Saturday, April 21, 2007
Russian Gays Lose Case Against Moscow Mayor
MOSCOW - A Russian court on Friday threw out a lawsuit by two gay rights activists against Moscow mayor Yuri Luzhkov for publicly branding Gay Pride parades a "satanic act."
"The court has not found reasons to rule in favor of the suit," a spokesman for Moscow's Tverskoi district court said.
Luzhkov, who has run Moscow since 1992, has vowed to stop any attempt by homosexuals to march through Russia's capital this year.
The two gay rights activists, who organize such parades, filed a suit against Luzhkov in February demanding he retract his remark and pay them a symbolic 1,000 rubles ($39) each for moral damage.
"It was a joke of a process with violations of all the legal procedures of a civil case," one of the complainants, Nikolai Alexeyev, told Reuters after the court ruling.
He said the judge had not examined their arguments, made no comment on the tone of Luzhkov's remark and was overly casual.

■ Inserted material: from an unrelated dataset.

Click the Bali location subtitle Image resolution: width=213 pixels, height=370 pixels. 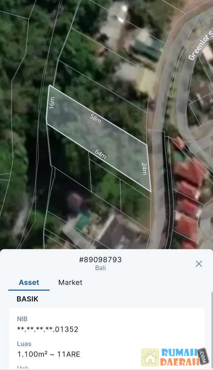[x=100, y=268]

"I have never seen anything like this in my life: the judge came out of her room and announced the decision not from the judge's seat but from the doorway.
"All she lacked was a muffin and a cup of tea."
Alexeyev quoted Luzhkov's spokeswoman in court as saying the mayor had violated no laws but simply exercised his right to free speech.
Last year Moscow authorities banned gay activists from holding a parade. When the march went ahead despite the ban, the activists were detained by police, abused by militant Christians and attacked by neo-Nazis.
In January Alexeyev, who was one of the parade's organizers, filed a suit at the Strasbourg-based European Court of Human Rights against Russia for banning the march, demanding 20$26,340 compensation.
Russia decriminalized homosexuality in 1993. Tolerance is slowly rising, with a handful of gay clubs opening in large cities since the Soviet Union collapsed. But the country has no high-profile homosexual politicians or business leaders.
Alexeyev said he would appeal against Friday's ruling.